4. Lack of self-learning
Looks like a root cause of most of the problems. I had conversation with many developers/technical specialist/designers and always found that they are ready with reason for a simple question “What you really do for your self learning?”. The reasons are
a. Strict project deadlines and hence late night seating at office does not leave enough time for doing research.
b. Voila… You just added a new word to my dictionary – XSS. Now please tell me what is that. (!#@%^$&*)
c. It is not implemented in my project, so why should I learn it?
Well it was hard to believe that most of those resources have worked on critical financial projects in many organisation.
5. Specialist
There are people tagging themselves as “Solution Architect” or “Technical Lead” without really understanding the demand for the role. As stated earlier most of them are busy in implementing requirements stated on paper, they never put enough efforts to address non-functional requirements (some of them are not even ready to accept flaws within design and feel it would impact their image due to lack of knowledge). Such so called specialist are also seen to be passing the responsiblity – “That doesn’t fall within my region”. Some of them even coming up with strange answers like why should we think about non-functional aspects if the project is delivered within intranet.

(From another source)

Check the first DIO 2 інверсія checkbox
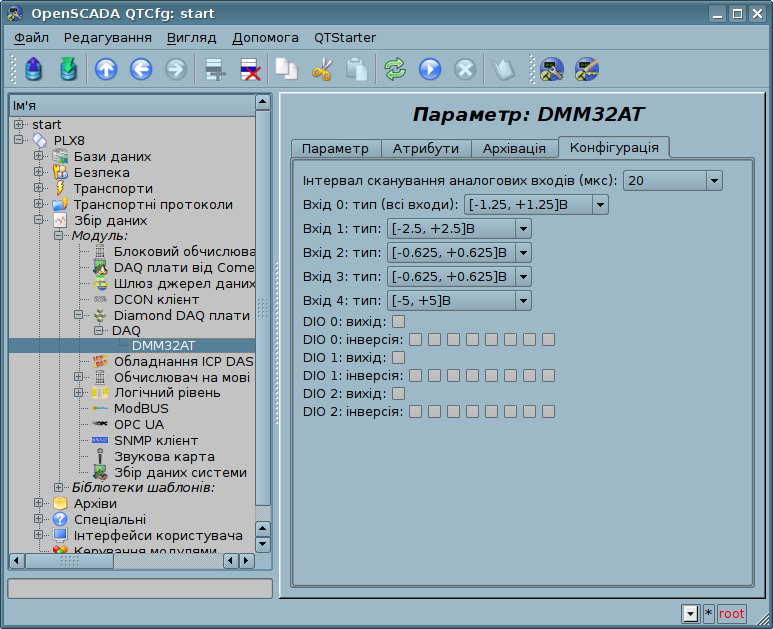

This topic could well run into multiple pages. People daily read news about a site or application getting hacked or failure of application to meet increased load and companies paying hefty penalty for such failure, but how many times such people try to dig out whats really happening in their project. Every month billions (or it could be trillions or could be more) of lines code is written and new applications are coming out but are they really meeting the customer needs (needs that are not mentioned on paper but could bring down customer business if not addressed.)